| Input data |
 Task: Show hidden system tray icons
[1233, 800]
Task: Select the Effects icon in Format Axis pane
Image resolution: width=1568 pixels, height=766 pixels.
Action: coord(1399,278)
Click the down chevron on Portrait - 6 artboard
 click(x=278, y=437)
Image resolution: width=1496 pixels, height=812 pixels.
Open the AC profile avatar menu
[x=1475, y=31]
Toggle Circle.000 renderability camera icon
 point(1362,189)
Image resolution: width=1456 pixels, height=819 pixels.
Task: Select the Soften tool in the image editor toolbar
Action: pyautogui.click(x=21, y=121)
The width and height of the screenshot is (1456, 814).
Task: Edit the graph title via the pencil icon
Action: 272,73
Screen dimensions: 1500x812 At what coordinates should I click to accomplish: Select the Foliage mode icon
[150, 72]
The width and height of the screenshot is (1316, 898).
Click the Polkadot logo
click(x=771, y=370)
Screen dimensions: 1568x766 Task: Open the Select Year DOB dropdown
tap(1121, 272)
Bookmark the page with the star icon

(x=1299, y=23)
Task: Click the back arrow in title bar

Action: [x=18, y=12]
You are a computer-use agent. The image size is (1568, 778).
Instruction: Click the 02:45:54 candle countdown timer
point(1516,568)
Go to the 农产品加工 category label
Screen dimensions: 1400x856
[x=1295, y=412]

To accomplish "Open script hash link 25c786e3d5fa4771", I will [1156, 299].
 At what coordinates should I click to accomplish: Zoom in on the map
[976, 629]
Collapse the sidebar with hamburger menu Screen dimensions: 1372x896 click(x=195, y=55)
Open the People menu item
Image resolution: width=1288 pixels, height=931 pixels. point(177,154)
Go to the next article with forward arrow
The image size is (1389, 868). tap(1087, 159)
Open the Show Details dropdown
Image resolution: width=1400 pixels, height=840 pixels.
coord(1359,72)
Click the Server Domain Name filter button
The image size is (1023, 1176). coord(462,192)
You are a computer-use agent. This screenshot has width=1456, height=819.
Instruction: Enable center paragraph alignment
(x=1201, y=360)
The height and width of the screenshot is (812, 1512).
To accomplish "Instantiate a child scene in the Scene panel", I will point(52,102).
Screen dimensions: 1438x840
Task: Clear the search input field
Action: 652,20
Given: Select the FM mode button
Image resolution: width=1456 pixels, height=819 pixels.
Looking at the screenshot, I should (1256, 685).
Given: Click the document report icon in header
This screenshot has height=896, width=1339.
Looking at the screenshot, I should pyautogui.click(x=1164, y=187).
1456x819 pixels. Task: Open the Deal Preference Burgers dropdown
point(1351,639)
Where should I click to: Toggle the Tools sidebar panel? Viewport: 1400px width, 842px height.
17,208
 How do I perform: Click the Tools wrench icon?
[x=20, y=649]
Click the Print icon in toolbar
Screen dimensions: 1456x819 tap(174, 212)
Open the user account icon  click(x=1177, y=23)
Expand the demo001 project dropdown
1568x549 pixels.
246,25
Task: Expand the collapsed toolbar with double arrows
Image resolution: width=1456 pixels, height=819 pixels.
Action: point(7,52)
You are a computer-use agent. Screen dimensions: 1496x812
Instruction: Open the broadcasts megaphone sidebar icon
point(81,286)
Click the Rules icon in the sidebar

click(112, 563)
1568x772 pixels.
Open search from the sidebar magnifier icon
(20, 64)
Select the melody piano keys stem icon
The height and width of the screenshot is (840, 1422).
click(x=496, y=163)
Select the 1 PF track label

| Your assignment |
Exact reproduction of all the material is needed.

| Response to this exercise |
 Task: Show hidden system tray icons
[1233, 800]
Task: Select the Effects icon in Format Axis pane
Image resolution: width=1568 pixels, height=766 pixels.
Action: coord(1399,278)
Click the down chevron on Portrait - 6 artboard
 click(x=278, y=437)
Image resolution: width=1496 pixels, height=812 pixels.
Open the AC profile avatar menu
[x=1475, y=31]
Toggle Circle.000 renderability camera icon
 point(1362,189)
Image resolution: width=1456 pixels, height=819 pixels.
Task: Select the Soften tool in the image editor toolbar
Action: pyautogui.click(x=21, y=121)
The width and height of the screenshot is (1456, 814).
Task: Edit the graph title via the pencil icon
Action: 272,73
Screen dimensions: 1500x812 At what coordinates should I click to accomplish: Select the Foliage mode icon
[150, 72]
The width and height of the screenshot is (1316, 898).
Click the Polkadot logo
click(x=771, y=370)
Screen dimensions: 1568x766 Task: Open the Select Year DOB dropdown
tap(1121, 272)
Bookmark the page with the star icon

(x=1299, y=23)
Task: Click the back arrow in title bar

Action: [x=18, y=12]
You are a computer-use agent. The image size is (1568, 778).
Instruction: Click the 02:45:54 candle countdown timer
point(1516,568)
Go to the 农产品加工 category label
Screen dimensions: 1400x856
[x=1295, y=412]

To accomplish "Open script hash link 25c786e3d5fa4771", I will [1156, 299].
 At what coordinates should I click to accomplish: Zoom in on the map
[976, 629]
Collapse the sidebar with hamburger menu Screen dimensions: 1372x896 click(x=195, y=55)
Open the People menu item
Image resolution: width=1288 pixels, height=931 pixels. point(177,154)
Go to the next article with forward arrow
The image size is (1389, 868). tap(1087, 159)
Open the Show Details dropdown
Image resolution: width=1400 pixels, height=840 pixels.
coord(1359,72)
Click the Server Domain Name filter button
The image size is (1023, 1176). coord(462,192)
You are a computer-use agent. This screenshot has width=1456, height=819.
Instruction: Enable center paragraph alignment
(x=1201, y=360)
The height and width of the screenshot is (812, 1512).
To accomplish "Instantiate a child scene in the Scene panel", I will point(52,102).
Screen dimensions: 1438x840
Task: Clear the search input field
Action: 652,20
Given: Select the FM mode button
Image resolution: width=1456 pixels, height=819 pixels.
Looking at the screenshot, I should (1256, 685).
Given: Click the document report icon in header
This screenshot has height=896, width=1339.
Looking at the screenshot, I should pyautogui.click(x=1164, y=187).
1456x819 pixels. Task: Open the Deal Preference Burgers dropdown
point(1351,639)
Where should I click to: Toggle the Tools sidebar panel? Viewport: 1400px width, 842px height.
17,208
 How do I perform: Click the Tools wrench icon?
[x=20, y=649]
Click the Print icon in toolbar
Screen dimensions: 1456x819 tap(174, 212)
Open the user account icon  click(x=1177, y=23)
Expand the demo001 project dropdown
1568x549 pixels.
246,25
Task: Expand the collapsed toolbar with double arrows
Image resolution: width=1456 pixels, height=819 pixels.
Action: point(7,52)
You are a computer-use agent. Screen dimensions: 1496x812
Instruction: Open the broadcasts megaphone sidebar icon
point(81,286)
Click the Rules icon in the sidebar

click(112, 563)
1568x772 pixels.
Open search from the sidebar magnifier icon
(20, 64)
Select the melody piano keys stem icon
The height and width of the screenshot is (840, 1422).
click(x=496, y=163)
Select the 1 PF track label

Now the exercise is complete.